The segment concept I am going to continue to use however, because I feel as though it is one way to make the strong connection between the orangerie and this typographical brief. All letterforms have their own anatomy, whilst at the same time so does an orange. 

All of the segments that make up an orange create its anatomy essentially and so I have decided that the orangerie is going to be a shop which brings 'a segment of the chateau de versailles to the UK'.

At the moment I like the idea of my shop selling a variety of different products, one of which would be a selection of different flavoured cakes in relation to the orangerie gardens. I therefore decided to try and apply some of the logo ideas I had come up with, with the text 'gateau' alongside them and a segment of the orange in the background, to represent one of the 10 products which could potentially be proposed to create a full orange.

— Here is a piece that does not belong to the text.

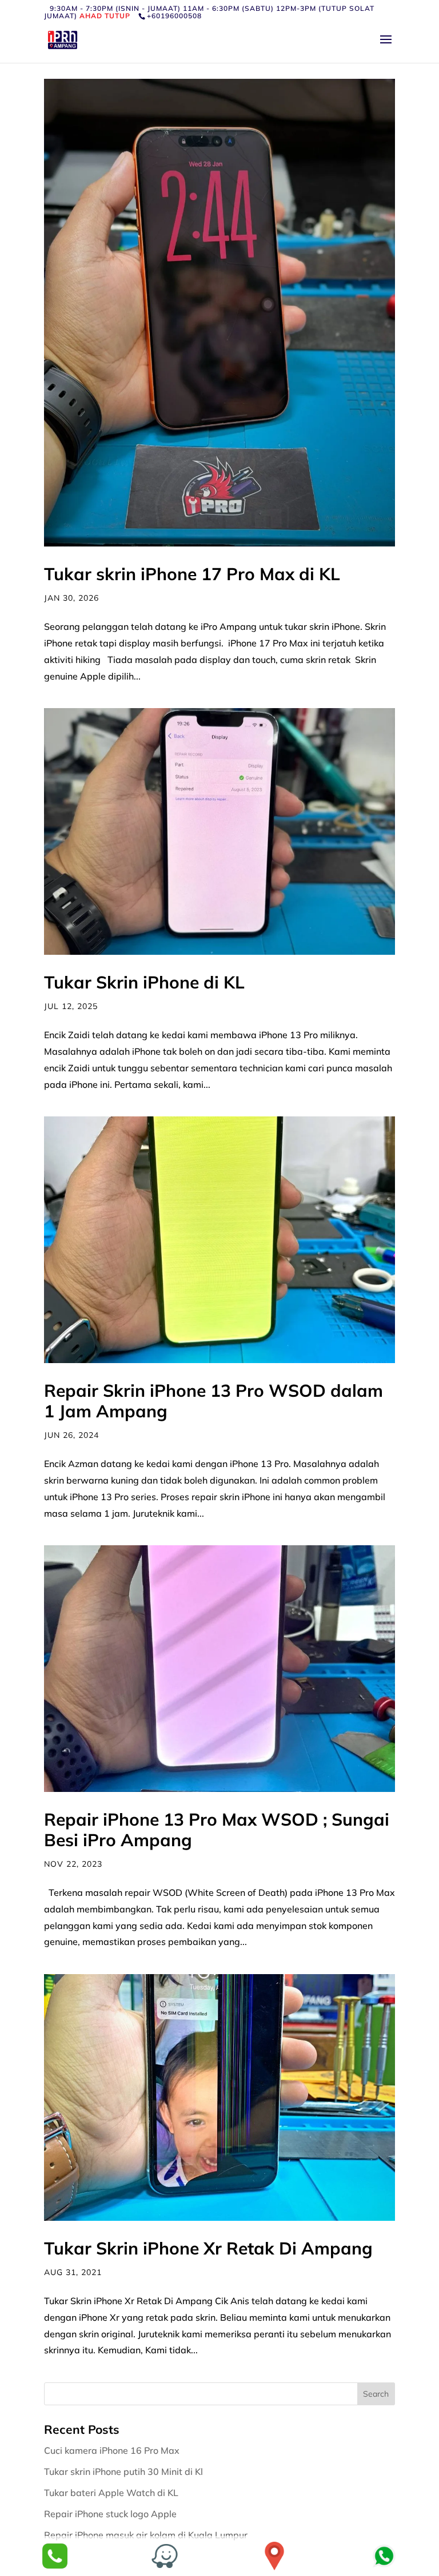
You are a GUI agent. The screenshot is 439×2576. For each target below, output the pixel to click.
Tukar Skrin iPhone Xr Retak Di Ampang (208, 2248)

I am not sure about this concept at the moment but it is just an idea I can work with. 

Using lowercase Times New Roman I have experimented in a variety of ways but I am still not happy with any of them. 

This is just a screenshot I took whilst carrying out all of this development. 

I feel as though I am finally getting somewhere now. I have simply adapted the 'O' on these examples and by changing them to orange and adding a small leaf, the type speaks for itself.

Using this idea I have applied it to a range of examples so that I can see which works the best. 

I really like the idea of making the name itself more French and removing the English vocabulary, so instead branding my shop as 'L'Orangerie'. This is one way to overcome the type not looking French enough and expressing a decorative, delicate garden. 

Below are a range of examples using uppercase and lowercase. I feel as though all of this development has finally allowed me to reach an idea which I am fully satisfied with and I am really looking forward to reaching a final logo design now. 


This is my final logo I have decided on. I have taken the shape of the letter 'O' from one typeface and then used the other one to balance it out underneath. I love how the letter forms the shape of the orange, but doesn't meet as a full circle, allowing it to flow. 

I am also pleased with the colour choice and think this works really well, if anything when I start to print it out on the desired stock choice I will be able to tell whether or not it is suitable.